Any advice appreciated. Is it coming back do u think????


0
Posts
My first thought was a banana plant...Musa basjoo
https://www.google.com/search?client=firefox-b&biw=1920&bih=949&tbm=isch&sa=1&ei=gNUJW-KUMYPOgAbq3IOYDA&q=musa+basjoo+banana+plant+uk&oq=musa+basjoo+banana+plant+uk&gs_l=img.12...0.0.0.8558.0.0.0.0.0.0.0.0..0.0....0...1c..64.img..0.0.0....0.65gfeEeLdBc
Ensete ventricosum maurelii has red leaves.
https://www.google.com/search?q=ensete+ventricosum+'maurelii'&client=firefox-b&source=lnms&tbm=isch&sa=X&ved=0ahUKEwjvxf_mraTbAhUNV8AKHc3uBygQ_AUICygC&biw=1920&bih=943
Quote wiki.....Ensete ventricosum is a large non-woody plant — a gigantic monocarpic evergreen perennial herb (not a tree)— up to 6 m (20 ft) tall. It has a stout pseudostem of tightly overlapping leaf bases, and large banana-like leaf blades of up to 5 m (16 ft) tall by 1 m (3 ft 3 in) wide, with a salmon-pink midrib.

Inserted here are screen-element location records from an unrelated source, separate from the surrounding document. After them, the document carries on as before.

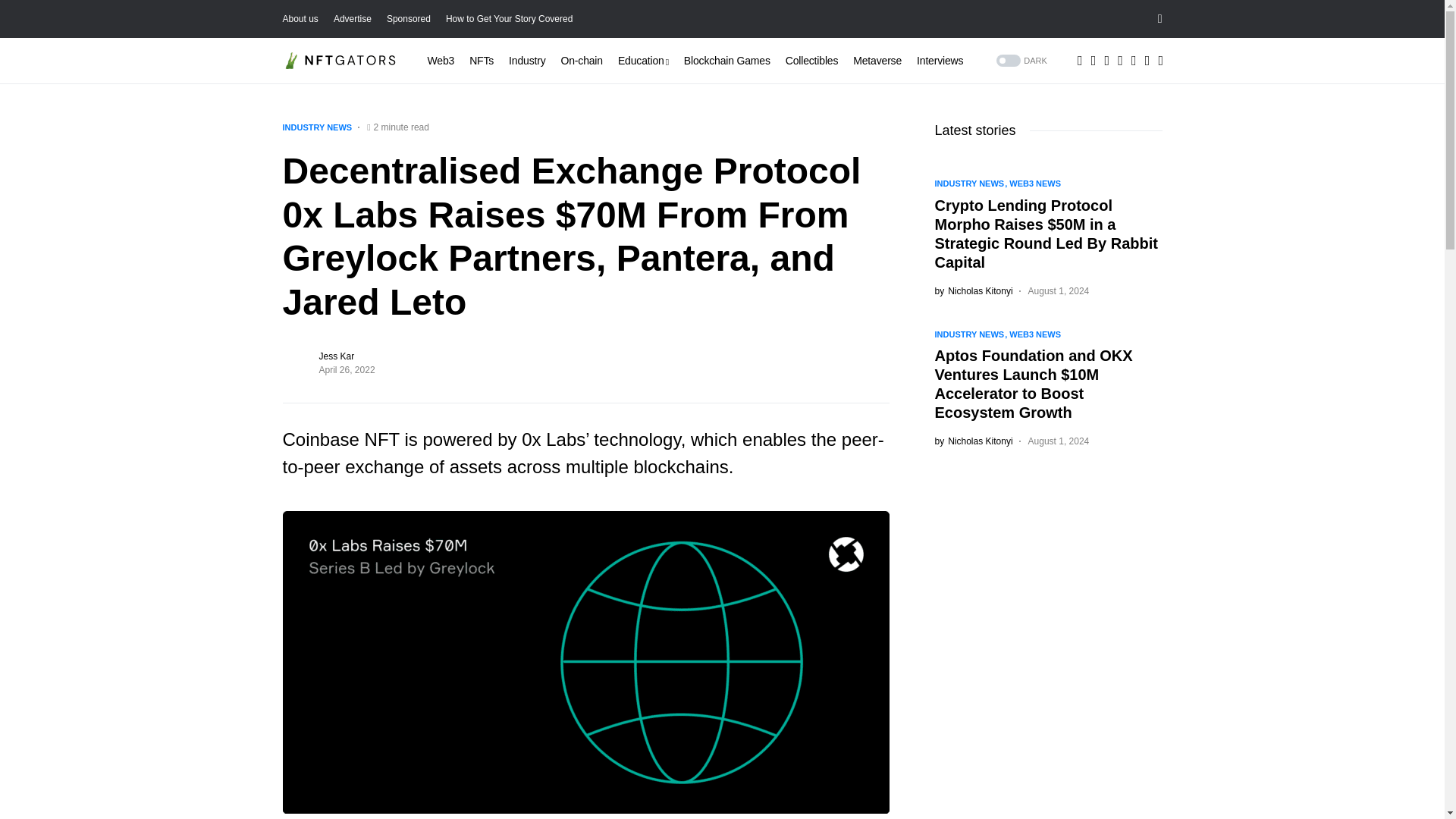
View all posts by Nicholas Kitonyi (972, 440)
View all posts by Nicholas Kitonyi (972, 290)
Metaverse (877, 60)
Interviews (939, 60)
Advertise (352, 18)
Education (642, 60)
On-chain (581, 60)
Sponsored (408, 18)
About us (299, 18)
How to Get Your Story Covered (508, 18)
Collectibles (812, 60)
Blockchain Games (727, 60)
Given the description of an element on the screen output the (x, y) to click on. 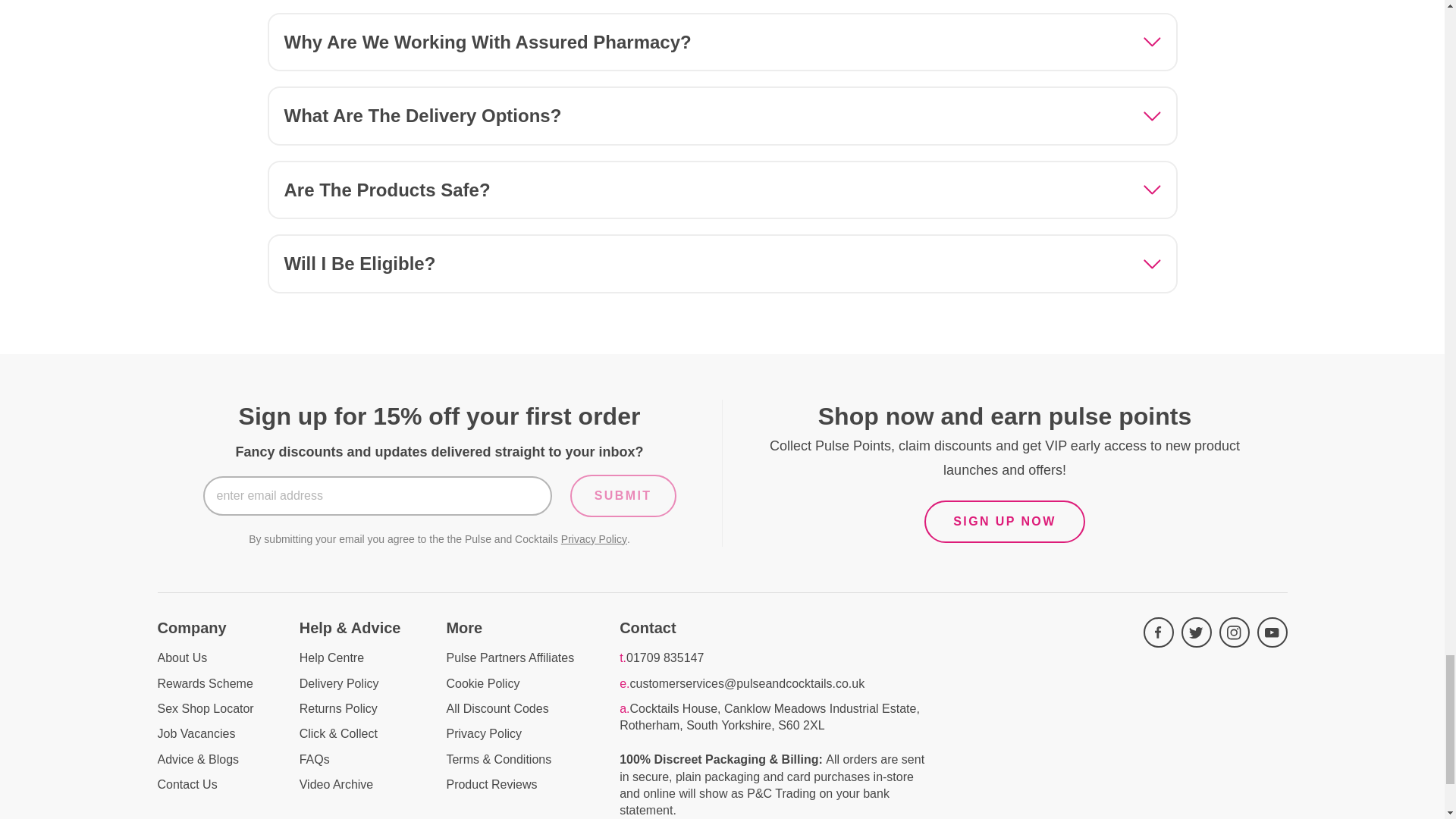
instagram (1234, 632)
facebook (1157, 632)
youtube (1272, 632)
twitter (1195, 632)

Did your plant have salmon pink mid ribs.?
It was the right decision to cut back to ground as the stems would have rotted otherwise. It seems that most, if not all, of the existing stems are alive - see how the centre 'rings' are pushing up? That's new growth coming through
Even if you did lose some stems, the rhizome is hardy and they will reshoot from the rhizome underground.
A word of caution, don't remove and pot on any new shoots until they are over 12" tall, they won't have enough root system to survive and even then they will struggle for a while from transplant shock. You'll need to use a sharp shovel - there are helpful YouTube videos on transplanting banana suckers that I'd recommend for guidance before you start.
Where do you live Jade, surely not in the UK? I wish my Musa Basjoo looked that good!
I will leave them then and see what happens.
Yes we are the UK.. Yorkshire... I was very upset they didn't survive this winter as they really did get amazing and got lots of complements. They survived the 2 before but this one was a particularly bad and longer one.
I started with 3 and ended up 6.
I can only hope they get as good as they once were. But I'm sure that will take time now.
It seamed the right thing to do to chop back as they were rotting
I'm no gardener... I play at it.. But really not a clue what I'm doing. But I love doing it.
Thanks again for your reply
I mulched and wrapped mine, they survived last year but didn't make it through this winter - some signs of life though - found two new shoots coming through this morning
I did the same this year but maybe left the leaves longer than usual.. It did its usual and started to show signs of life but then we had another bout of snow.. Followed by a long wet spell.. This really has been a long winter.....
It was my husband who chose them think they were £7 each... But they took amazing they weren't even a meter tall when we bought them...
She expected I would have wrapped them...
I had ferns years ago.. Amazing things they were. One was 5 ft tall base and the leave towered over us they other a couple of ft.. The year I wrapped them they died... And we were gutted, to get the height of fern we had from a garden center cost near £150.... We paid £80 and £40 for the small one.. They were truly a bargin... So I've been cautious to wrap anything again!!!